On feelings of dread, campus drive-bys, and gratefulness

April 23, 2012

My typical day to day comings and goings don’t take me past the campus of the corporation where I used to work. It’s not too far from our house, but just doesn’t happen to be in a direction that I drive towards for grocery store runs or coffee shop appointments or trips to Babies ‘R Us.

It has been more than two years since I gave up the cubicle life and gained my time freedom, and for a long time after I turned in that badge, on the rare occasions that I would end up driving by the campus, that old, familiar feeling of dread would hit me like a ton of bricks.

That feeling. Ugh.

I gave my two weeks notice in January of 2010, and every day before then, for at least a year or two, I would make that drive to work twice every day; once in the morning and the second time on the way back from lunch in the afternoon.

Every day, two times a day, at some point upon my approach to the campus, my heart would sink. The feeling of dread would rise briefly in my chest, bringing with it a side dish of anxiety, and it would remind me.

Hello Annie, remember me?
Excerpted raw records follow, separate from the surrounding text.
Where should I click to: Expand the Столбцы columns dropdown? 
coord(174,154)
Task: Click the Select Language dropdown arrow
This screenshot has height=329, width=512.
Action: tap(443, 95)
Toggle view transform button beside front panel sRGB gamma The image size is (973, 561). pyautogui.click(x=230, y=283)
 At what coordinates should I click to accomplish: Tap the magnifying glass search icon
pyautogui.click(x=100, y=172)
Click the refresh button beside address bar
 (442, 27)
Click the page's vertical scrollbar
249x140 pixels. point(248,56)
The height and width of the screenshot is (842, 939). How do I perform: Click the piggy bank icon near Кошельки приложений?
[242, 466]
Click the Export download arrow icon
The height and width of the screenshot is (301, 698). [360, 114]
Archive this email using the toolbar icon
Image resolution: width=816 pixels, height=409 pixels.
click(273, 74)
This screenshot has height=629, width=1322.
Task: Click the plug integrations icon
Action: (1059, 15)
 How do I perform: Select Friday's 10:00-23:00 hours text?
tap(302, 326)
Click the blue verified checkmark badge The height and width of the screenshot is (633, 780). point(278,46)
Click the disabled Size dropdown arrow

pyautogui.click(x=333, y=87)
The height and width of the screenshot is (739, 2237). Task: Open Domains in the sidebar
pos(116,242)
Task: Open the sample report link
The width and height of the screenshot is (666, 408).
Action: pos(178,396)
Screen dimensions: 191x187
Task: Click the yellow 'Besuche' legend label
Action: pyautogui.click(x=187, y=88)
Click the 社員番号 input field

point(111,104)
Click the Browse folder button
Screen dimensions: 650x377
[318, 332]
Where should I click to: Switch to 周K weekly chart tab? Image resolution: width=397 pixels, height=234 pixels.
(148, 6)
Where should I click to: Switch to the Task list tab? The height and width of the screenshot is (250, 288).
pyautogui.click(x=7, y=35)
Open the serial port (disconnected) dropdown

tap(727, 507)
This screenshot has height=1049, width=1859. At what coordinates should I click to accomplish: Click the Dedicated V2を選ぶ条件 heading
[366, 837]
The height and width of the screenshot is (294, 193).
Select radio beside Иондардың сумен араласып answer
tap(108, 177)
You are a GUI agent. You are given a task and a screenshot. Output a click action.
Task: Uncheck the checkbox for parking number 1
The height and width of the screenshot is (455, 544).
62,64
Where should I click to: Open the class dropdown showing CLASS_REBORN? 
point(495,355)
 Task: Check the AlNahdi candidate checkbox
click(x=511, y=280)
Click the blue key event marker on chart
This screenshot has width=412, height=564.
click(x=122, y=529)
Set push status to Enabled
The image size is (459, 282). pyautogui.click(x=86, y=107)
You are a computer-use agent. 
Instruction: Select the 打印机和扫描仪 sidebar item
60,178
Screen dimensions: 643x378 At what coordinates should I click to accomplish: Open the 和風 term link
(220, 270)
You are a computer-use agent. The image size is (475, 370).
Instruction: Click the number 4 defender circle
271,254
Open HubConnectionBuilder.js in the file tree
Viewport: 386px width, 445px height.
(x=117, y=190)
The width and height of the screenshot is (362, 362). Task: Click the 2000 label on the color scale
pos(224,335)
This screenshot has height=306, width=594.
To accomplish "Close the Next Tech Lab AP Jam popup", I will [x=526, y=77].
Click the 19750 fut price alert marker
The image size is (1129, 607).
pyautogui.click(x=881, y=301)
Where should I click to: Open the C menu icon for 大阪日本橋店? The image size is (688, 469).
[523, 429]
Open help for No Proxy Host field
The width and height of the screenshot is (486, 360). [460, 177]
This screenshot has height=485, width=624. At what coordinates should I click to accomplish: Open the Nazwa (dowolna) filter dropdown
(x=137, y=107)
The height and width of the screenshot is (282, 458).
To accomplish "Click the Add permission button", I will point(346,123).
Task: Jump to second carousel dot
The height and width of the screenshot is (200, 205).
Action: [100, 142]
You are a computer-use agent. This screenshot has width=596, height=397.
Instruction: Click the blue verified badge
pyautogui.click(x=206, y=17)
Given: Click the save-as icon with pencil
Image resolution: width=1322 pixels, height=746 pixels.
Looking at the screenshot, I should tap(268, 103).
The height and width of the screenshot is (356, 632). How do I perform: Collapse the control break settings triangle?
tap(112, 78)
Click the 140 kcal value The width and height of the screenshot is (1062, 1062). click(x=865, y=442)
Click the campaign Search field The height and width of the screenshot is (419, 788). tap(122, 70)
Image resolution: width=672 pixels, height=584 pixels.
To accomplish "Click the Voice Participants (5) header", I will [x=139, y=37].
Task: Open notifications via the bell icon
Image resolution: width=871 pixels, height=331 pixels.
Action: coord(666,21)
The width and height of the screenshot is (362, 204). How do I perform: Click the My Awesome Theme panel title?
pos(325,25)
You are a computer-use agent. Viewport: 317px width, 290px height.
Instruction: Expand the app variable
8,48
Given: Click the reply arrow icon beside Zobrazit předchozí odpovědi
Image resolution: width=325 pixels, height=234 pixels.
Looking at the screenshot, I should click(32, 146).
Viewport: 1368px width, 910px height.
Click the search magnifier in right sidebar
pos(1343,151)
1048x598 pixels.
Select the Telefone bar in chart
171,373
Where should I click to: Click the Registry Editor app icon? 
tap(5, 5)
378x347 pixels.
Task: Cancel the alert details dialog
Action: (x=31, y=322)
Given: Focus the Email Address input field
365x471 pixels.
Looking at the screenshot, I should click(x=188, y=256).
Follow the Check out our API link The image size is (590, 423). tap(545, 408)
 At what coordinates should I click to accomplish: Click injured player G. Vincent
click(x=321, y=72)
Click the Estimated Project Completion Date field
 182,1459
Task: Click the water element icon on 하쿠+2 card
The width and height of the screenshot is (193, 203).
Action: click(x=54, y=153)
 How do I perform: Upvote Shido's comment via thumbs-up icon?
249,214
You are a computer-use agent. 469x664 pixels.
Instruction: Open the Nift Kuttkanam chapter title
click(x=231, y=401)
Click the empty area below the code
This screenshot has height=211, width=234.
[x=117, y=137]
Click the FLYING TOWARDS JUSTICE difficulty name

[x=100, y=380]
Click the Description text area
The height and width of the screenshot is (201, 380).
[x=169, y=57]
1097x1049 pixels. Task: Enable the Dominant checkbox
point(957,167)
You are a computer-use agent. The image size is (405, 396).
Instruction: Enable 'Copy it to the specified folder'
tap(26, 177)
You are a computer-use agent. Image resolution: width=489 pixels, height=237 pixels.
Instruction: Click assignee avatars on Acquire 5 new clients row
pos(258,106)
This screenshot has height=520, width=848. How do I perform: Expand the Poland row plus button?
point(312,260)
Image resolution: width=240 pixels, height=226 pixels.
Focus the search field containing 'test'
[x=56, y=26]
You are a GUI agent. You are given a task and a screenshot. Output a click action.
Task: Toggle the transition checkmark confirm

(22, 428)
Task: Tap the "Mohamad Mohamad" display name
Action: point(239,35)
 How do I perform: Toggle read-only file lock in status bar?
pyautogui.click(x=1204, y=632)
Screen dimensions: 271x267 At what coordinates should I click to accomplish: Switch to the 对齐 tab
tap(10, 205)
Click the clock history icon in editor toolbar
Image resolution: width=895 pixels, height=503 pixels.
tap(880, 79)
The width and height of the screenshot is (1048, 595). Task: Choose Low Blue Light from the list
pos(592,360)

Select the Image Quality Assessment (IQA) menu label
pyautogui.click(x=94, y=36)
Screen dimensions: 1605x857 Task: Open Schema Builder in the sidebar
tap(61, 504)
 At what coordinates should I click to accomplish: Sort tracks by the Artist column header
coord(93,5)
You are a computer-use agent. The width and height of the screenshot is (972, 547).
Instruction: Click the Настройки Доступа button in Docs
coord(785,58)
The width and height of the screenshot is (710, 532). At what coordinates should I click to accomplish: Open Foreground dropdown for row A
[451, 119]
This is how you feel about working in this place.

As my experience into full-time self employment stretched on into 2010 and 2011, those feelings were just as strong as they were when I was still on the corporate payroll. Fortunately, I only had to endure them once every month, maybe two, when I randomly found myself in the specific corner of town the campus occupied.

I remember several instances when I realized I would be driving by, logically started thinking thoughts of gratefulness and even fondness at the place where I spent the majority of my twenties, but then BAM, there it would be.

Hello Annie, remember how suffocated and unfulfilled you used to feel? Don’t forget. Here’s your reminder.

Half my brain was thinking grateful thoughts to be in the position I was in: self-employed, enjoying my time freedom, financially secure all on my own.

The other half was revolting against the logic and remembering only the way it used to feel: stuck, unhappy, unfullfilled.

Over the past two years, I used these feelings as reminders of how much more unhappy I was in that place than I ever realized. As reminders of how much more grateful I was to be in the position that I was the in than I ever thought I could be. How deep-down that cubicle had affected me.

Yesterday, I unexpectedly drove by the campus.

And I felt…nothing.

Well, I felt grateful. Logically.

Oh hey, there’s campus. Hope all is well with my former team. Glad I am where I am!

But that was it.

It took more than two years to dispel the feelings of unhappiness and dread and suffocation that the physical location of that campus used to stir up in me. More than two years to quiet that piece of my spirit.

So yet again, I find myself grateful. Even more so. For if it took me two years to dispel those feelings, how many more were they really stirring around before I even began to notice them?

How many other people are working there, or anywhere, and aren’t perfectly happy with their situation?

How many others might not even realize they aren’t perfectly happy with their situation?

I hope I can work on finding out.

What are you grateful for this Monday? Big or small, it all counts!